Physiology: Students pursuing M.S. and Ph.D. programs in physiology in the Department of Animal Sciences and Industry will be exposed to a comprehensive, interdisciplinary degree program including course work, seminars and research experiences spanning many departments including biochemistry, statistics, biology, and anatomy and physiology.
Ruminant nutrition: The ruminant nutrition program is characterized by highly productive individual research programs and a concomitant commitment to the pursuit of collaborative research efforts. Scientists within the ruminant nutrition program maintain the dual goals of conducting research which will advance the understanding of fundamental nutritional phenomena but which also provide insight into practical aspects of the nutritional management of ruminant livestock.

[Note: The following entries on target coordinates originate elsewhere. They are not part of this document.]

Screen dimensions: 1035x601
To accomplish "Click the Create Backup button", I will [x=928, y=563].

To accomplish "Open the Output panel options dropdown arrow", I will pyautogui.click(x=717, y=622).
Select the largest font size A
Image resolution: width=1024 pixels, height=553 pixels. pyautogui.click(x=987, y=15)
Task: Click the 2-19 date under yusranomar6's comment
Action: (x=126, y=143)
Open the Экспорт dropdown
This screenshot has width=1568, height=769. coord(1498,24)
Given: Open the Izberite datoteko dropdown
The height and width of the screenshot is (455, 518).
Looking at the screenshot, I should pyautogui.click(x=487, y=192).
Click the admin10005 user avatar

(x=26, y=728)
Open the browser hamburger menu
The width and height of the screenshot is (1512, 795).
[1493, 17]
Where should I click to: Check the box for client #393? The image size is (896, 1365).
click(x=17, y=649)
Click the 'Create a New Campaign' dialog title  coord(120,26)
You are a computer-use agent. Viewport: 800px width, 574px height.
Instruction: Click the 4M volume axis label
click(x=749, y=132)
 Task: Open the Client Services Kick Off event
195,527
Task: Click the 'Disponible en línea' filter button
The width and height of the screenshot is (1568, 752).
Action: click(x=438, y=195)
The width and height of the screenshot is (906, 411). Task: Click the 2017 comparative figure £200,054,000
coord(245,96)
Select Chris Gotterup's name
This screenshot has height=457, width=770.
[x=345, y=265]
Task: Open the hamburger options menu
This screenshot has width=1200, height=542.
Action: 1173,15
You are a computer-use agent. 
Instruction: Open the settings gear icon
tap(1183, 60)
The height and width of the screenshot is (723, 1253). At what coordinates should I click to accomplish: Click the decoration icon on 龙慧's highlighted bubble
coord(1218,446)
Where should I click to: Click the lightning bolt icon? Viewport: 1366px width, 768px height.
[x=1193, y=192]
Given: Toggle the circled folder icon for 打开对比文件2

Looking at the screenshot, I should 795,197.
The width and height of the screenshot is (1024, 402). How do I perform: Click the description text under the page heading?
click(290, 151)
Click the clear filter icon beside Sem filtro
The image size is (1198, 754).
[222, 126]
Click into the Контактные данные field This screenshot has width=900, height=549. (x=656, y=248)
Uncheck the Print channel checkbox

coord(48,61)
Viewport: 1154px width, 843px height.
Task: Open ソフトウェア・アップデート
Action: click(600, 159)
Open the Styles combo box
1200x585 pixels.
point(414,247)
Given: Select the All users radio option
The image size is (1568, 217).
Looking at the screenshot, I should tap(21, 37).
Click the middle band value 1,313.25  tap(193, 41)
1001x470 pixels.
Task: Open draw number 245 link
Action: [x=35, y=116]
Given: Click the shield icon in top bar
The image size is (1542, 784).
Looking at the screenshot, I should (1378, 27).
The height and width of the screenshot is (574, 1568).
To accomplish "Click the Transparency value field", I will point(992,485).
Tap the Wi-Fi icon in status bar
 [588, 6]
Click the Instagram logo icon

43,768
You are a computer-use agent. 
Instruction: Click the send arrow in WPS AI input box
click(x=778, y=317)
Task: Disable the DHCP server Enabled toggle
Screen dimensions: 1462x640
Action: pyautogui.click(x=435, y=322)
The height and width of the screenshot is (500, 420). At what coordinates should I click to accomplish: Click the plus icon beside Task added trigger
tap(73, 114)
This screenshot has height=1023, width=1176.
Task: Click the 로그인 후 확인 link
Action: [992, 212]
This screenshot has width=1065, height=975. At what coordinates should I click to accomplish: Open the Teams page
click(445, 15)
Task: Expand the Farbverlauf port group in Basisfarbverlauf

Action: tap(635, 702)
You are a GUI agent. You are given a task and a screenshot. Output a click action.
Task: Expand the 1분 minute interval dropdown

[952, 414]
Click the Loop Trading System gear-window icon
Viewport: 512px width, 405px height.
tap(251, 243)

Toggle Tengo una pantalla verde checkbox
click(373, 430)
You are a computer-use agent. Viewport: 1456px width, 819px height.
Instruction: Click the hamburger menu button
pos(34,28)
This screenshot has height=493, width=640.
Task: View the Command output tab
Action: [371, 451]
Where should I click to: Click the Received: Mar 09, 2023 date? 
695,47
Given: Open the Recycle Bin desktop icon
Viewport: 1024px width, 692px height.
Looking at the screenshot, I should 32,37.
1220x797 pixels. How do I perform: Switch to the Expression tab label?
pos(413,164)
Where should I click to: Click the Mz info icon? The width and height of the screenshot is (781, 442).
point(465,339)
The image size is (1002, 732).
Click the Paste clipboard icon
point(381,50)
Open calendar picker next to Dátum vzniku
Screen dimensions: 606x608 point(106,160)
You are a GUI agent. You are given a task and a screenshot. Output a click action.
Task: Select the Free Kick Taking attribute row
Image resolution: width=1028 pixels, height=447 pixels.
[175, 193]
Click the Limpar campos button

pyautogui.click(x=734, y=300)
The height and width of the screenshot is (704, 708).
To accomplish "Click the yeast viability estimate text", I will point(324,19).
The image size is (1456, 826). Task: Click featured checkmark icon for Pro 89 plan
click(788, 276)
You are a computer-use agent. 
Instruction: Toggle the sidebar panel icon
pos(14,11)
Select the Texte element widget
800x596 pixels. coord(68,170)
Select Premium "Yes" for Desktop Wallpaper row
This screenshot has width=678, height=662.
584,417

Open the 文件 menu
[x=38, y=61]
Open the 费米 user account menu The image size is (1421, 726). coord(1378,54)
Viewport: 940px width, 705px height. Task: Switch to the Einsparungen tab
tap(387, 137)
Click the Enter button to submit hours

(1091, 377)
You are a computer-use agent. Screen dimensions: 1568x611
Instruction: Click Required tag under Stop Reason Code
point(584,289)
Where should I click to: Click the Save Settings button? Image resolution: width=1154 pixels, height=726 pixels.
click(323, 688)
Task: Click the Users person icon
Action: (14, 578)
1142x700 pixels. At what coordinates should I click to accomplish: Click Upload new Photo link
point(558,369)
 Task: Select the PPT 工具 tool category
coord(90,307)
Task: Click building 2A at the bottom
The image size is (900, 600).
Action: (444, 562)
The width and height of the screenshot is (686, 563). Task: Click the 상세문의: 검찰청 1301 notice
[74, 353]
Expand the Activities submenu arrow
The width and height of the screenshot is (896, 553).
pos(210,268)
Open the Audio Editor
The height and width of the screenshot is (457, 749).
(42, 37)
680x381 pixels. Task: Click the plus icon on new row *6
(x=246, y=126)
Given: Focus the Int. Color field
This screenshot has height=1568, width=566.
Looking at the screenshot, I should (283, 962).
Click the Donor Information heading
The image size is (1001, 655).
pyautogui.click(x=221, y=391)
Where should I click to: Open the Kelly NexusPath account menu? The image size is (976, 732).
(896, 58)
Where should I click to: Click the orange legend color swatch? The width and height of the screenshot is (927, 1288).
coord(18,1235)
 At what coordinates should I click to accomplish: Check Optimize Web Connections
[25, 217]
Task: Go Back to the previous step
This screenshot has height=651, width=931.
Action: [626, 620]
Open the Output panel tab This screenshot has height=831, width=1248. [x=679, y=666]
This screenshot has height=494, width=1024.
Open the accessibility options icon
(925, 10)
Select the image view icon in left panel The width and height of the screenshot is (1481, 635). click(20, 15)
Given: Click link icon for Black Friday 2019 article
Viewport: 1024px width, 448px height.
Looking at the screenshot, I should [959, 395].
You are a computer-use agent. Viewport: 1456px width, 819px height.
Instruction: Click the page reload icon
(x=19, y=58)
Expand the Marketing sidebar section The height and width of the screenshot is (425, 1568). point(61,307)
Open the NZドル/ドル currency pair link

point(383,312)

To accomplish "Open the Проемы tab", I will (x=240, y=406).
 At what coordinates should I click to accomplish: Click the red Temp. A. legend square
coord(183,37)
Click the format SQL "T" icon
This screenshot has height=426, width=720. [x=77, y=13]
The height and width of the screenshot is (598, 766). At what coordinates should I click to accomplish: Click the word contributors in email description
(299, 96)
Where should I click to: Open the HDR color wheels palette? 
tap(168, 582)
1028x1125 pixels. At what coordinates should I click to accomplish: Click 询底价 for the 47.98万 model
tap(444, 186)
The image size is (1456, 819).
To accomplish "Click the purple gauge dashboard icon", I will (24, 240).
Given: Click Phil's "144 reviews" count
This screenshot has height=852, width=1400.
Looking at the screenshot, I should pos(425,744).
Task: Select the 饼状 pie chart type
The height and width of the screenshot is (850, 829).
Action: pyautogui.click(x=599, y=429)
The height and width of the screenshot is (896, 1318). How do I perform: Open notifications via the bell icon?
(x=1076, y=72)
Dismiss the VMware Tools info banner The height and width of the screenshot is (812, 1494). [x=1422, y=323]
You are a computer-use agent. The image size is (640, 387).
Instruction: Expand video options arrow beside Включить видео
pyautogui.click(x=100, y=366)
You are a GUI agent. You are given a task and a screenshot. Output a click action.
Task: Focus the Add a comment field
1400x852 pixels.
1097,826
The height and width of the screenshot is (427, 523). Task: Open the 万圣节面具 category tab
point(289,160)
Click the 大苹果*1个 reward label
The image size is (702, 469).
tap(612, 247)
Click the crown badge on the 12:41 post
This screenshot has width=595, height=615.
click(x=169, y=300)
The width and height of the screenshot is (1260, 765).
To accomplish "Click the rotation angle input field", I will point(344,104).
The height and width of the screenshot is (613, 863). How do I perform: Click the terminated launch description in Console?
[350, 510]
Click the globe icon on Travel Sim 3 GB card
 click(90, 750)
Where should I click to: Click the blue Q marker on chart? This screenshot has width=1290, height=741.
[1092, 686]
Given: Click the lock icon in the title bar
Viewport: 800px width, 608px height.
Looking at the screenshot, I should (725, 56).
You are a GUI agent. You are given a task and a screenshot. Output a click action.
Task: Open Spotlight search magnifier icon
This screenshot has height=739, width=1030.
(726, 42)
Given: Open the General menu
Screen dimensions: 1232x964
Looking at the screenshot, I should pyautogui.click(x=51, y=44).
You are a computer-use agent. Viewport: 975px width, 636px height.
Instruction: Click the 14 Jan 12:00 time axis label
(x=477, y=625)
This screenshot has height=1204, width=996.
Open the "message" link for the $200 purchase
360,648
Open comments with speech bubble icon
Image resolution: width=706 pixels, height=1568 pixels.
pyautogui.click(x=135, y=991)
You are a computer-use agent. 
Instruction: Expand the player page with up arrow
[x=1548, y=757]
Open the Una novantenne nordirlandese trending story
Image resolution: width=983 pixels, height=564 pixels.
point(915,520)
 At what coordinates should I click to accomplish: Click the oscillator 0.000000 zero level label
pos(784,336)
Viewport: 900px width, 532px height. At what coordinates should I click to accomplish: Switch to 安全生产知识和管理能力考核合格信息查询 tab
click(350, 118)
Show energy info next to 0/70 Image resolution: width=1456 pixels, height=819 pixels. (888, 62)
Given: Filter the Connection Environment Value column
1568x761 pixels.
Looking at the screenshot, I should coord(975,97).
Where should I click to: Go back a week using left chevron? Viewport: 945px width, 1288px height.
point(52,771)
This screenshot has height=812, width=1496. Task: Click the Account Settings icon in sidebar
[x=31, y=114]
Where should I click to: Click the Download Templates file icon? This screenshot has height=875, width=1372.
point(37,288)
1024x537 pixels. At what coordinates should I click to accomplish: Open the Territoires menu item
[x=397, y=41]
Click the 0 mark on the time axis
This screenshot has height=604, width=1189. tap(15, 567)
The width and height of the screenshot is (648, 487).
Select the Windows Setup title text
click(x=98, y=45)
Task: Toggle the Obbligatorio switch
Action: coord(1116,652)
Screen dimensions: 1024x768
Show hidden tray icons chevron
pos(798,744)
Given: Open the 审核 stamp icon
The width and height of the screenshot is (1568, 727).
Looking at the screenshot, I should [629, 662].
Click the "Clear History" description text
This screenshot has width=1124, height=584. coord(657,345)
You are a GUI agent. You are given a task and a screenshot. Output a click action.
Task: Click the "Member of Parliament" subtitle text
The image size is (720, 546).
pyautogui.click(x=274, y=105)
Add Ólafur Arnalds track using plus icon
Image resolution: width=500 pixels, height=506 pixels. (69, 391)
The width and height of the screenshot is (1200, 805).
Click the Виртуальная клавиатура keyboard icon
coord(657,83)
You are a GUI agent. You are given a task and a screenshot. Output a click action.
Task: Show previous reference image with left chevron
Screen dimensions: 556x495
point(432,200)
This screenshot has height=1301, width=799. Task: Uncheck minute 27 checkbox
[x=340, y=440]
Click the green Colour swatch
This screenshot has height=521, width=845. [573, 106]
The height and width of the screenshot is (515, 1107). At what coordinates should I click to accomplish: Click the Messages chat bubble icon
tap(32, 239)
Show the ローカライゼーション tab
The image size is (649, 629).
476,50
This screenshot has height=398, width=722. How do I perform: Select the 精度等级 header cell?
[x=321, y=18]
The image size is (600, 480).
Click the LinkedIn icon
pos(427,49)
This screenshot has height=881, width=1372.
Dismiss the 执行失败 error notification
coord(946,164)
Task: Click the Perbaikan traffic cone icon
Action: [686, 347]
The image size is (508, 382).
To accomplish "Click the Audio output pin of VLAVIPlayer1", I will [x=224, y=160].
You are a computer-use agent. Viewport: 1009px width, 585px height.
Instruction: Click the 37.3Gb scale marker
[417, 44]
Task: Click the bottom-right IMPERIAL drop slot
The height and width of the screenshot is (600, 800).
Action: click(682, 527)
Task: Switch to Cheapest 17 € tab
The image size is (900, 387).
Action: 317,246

All applicants must submit a completed application form, three letters of recommendation, and official transcripts of all previous college work. In addition, the applicant should write a short statement of objectives which should include the discipline area (and animal species if appropriate) in which the student desires to study. The student should mention in the statement of objectives specific faculty with whom they may have had prior contact, and with whom they desire to work as graduate students. This information is important in placing prospective graduate students with major professors whose area of research coincides with their areas of interest.
English Language RequirementsIELTS band: 6.5 TOEFL paper-based test score : 550 TOEFL iBT® test: 79
Most graduate students are able to finance their education with a variety of financial assistance tools specific to graduate school:
* Graduate Assistantships: Funded by individual departments and graduate programs, teaching, research and graduate assistantships are awarded based on a student's ability and promise.
* Graduate Fellowships
* Loans: Loans are available to U.S. citizens or permanent residents who have successfully applied for financial assistance
* Traineeships: Traineeships are offered through the university or departments that have federally supported traineeships.
Kansas State University has been providing quality education to the residents of Kansas, the country and the world for the last 150 years.
Located in a community with nearly 60,000 people and more than 24,000 students, we are able to provide a safe and supportive environment for our students.
Kansas State University has 3 campus locations, two of which, Manhattan and Salina, have complete academic programs and on-campus housing. Olathe is the third and newest extension of the university, focusing on collaborating with industry and Kansas City K-12 schools.
Kansas State University has been continuously accredited by the Higher Learning Commission (HLC) of the North Central Association (NCA) of Colleges and Schools since 1916.